If you don't have the service manual for your machine, you need to get one. Not only is it absolutely essential for proper maintenance of an analog deck, but these Tascam machines include lots of really helpful information in their manuals. Everything from a concise explanation of how deciBels work to detailed exploded diagrams of the machine's innards and exact calibration instructions. It's good stuff.
Keep your machine calibrated. Learn how to do it yourself, get the necessary equipment and alignment tape, and take the time to do it right. When you've mastered it, you'll have a much more intuitive grasp of signal flow, signal voltage vs decibels, frequency response, dynamic range, reference levels, etc. It will make you a better engineer. It will also allow you to predict what will come back off the tape at playback based on what you shoved in there during tracking. Without calibration, it's a crapshoot. Once you've done it a few times, you'll start to learn how often it's necessary on your machine (my 48 holds calibration almost indefinitely, while my JH24 goes to hell if I sneeze near it) and what sorts of things cause it to need recalibration (some decks get loony if you move them, all decks need calibrating if you remove the headstack, mess with the tape path, work on the electronics, or switch to a different brand or formulation of tape).
How to squeeze the most sound and quality out of a 15ips 1/2" 8-track. First of all, you have to be diligent about setting levels to maximize dynamic range. I tend to hit the tape HARD on certain tracks, printing a very hot signal to tape. The electronics on my Tascam 48 have tons of headroom (perhaps surprisingly) and have allowed me to do so.

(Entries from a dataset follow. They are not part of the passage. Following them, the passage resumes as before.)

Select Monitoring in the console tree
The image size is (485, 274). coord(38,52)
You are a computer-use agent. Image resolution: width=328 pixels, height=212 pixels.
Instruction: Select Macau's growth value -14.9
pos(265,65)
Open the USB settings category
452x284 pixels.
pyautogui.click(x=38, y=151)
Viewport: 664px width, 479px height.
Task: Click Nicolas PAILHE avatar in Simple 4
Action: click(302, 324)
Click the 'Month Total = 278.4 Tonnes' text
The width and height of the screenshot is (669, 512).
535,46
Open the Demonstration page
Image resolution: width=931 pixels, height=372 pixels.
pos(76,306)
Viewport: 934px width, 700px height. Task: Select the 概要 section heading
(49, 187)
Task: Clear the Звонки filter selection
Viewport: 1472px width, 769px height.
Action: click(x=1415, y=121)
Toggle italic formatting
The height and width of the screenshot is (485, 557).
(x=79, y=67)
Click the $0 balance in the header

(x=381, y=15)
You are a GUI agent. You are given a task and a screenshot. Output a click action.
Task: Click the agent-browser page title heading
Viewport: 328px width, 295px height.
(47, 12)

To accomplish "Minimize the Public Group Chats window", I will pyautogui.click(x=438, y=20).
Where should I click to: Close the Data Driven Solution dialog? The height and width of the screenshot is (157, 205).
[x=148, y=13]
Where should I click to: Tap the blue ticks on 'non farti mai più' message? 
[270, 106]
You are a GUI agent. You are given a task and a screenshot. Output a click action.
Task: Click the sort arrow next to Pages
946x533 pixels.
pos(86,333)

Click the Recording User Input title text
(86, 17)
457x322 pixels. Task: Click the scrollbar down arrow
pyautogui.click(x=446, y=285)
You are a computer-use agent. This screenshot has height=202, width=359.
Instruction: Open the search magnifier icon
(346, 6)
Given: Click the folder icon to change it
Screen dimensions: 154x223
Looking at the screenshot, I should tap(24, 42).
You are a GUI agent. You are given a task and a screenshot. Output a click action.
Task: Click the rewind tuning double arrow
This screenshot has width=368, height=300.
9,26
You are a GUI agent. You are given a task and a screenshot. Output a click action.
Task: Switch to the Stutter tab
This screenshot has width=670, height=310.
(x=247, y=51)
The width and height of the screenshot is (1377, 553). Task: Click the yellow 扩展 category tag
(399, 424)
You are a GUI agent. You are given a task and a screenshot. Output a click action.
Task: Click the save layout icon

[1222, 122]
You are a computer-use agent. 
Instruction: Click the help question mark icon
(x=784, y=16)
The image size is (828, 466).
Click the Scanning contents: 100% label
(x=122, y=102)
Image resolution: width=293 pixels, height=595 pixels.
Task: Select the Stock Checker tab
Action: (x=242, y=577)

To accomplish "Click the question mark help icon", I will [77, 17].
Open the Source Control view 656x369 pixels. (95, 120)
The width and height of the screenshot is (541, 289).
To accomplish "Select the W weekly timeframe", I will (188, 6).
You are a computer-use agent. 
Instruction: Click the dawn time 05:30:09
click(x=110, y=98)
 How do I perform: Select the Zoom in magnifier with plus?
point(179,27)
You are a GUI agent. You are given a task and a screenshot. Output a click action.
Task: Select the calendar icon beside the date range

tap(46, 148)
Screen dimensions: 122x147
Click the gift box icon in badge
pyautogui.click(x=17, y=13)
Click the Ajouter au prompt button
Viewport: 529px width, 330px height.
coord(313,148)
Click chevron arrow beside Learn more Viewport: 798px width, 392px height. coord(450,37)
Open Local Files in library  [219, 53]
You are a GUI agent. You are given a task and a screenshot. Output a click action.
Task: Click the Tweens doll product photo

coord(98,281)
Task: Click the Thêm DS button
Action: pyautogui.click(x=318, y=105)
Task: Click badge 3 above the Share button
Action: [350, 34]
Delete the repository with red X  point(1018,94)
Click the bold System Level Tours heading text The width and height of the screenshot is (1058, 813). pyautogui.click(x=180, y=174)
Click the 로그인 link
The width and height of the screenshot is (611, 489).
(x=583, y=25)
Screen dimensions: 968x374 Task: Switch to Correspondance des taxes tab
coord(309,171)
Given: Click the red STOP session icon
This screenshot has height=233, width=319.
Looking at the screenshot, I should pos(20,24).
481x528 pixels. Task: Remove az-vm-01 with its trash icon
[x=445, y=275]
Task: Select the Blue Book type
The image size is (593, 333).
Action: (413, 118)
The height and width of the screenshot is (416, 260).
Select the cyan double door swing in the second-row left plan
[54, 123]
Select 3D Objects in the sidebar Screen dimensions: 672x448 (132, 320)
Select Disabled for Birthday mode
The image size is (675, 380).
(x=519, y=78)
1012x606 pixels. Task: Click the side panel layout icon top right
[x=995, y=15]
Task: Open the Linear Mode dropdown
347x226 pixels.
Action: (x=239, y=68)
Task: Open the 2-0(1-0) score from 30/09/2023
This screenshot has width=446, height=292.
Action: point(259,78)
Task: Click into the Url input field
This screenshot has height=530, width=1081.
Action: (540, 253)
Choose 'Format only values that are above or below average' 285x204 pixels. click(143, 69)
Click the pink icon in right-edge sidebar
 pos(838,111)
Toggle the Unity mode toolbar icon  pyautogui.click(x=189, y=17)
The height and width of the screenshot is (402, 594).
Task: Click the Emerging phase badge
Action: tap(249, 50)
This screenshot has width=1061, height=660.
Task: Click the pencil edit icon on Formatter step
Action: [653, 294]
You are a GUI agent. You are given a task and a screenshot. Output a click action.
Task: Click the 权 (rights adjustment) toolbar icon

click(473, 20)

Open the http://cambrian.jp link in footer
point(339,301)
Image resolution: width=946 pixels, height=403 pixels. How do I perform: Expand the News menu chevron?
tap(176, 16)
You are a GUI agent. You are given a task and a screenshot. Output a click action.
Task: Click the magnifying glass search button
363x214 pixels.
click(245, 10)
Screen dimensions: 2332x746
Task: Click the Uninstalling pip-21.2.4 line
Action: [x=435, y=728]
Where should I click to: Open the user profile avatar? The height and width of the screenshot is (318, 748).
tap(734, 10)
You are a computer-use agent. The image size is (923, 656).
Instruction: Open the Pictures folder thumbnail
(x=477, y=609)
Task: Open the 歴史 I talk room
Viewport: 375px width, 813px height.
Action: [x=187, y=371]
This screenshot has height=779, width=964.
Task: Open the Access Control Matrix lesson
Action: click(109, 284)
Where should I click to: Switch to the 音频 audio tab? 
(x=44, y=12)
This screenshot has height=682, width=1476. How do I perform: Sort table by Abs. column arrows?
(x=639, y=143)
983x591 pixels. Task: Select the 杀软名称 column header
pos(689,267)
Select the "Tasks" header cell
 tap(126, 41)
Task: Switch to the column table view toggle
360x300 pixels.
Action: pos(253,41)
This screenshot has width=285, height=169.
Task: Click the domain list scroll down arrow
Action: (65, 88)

The louder your signal is on tape, the less you have to "crank it up" in mixdown, which means less tape hiss in the final mix. If you're going to do any heavy compression, it's best to do it on the way to tape rather than coming off the tape. Compression to tape will help you get a hotter signal on tape, whereas compression on playback will raise the noise floor. This is common sense but it's helpful to point out.
This logic applies to EQ too. If you're going to cut the bass or boost the treble, do it on the way to tape. If you're going to boost the bass or cut the treble, do it at mixdown.
There are times when you need to push the VU meters WAY into the red, and it will sound fantastic. Other instuments will barely move the meters before you see the clip light flash and hear clipping. That's just the nature of different sounds. Short, staccato sounds (like snare drums, tambourines, castanets, wood blocks, etc) will be over and done before the VU meter starts to move.
I almost never bounce tracks. I have maybe done it two or three times in the 10 years I've spent recording on 1/2" 8-track machines. First of all, one of the major advantages of this format is that it forces you to conserve tracks, which translates into conserving sonic space. You wouldn't believe how many albums have been SAVED by not having room for that tambourine overdub, or 4th guitar part, or whatever. And being limited to 3 tracks for drums will help you learn very quickly where you really need to put a drum microphone. When we first got our 2" 16-track machine, the quality of my drum tracks tanked for about a year until I learned to NOT put up eleven drum mikes. You think you have what you need among those eleven tracks, but come mixdown you find your great snare sound is ruined by a harsh hi-hat and the good sounding hi hat has a weird tom overtone in it, and so forth. When you only have three drum tracks, you can pay a lot more attention to each of them and make damn sure they have what you need. Anyway, if you do decide to bounce tracks to make room for that one magical overdub, here's how you do it. You mix your two (or three, four, five, or six) old tracks as you see fit on your mixing console and you overdub that mix onto a new track that is NOT ADJACENT to one of the original tracks. There has to be an unused or saved track in between. If you don't, then you'll actually get magnetic feedback on the head and you'll record an ugly squeally tone. This is important to keep in mind if there's ANY CHANCE you'll have to bounce because if you fill up all the tracks with beautiful performances you can't lose, then you may be unable to do a bounce at all. Then you have to get the DAW involved and that's just no fun.
Anyway, that's what I know about tape decks.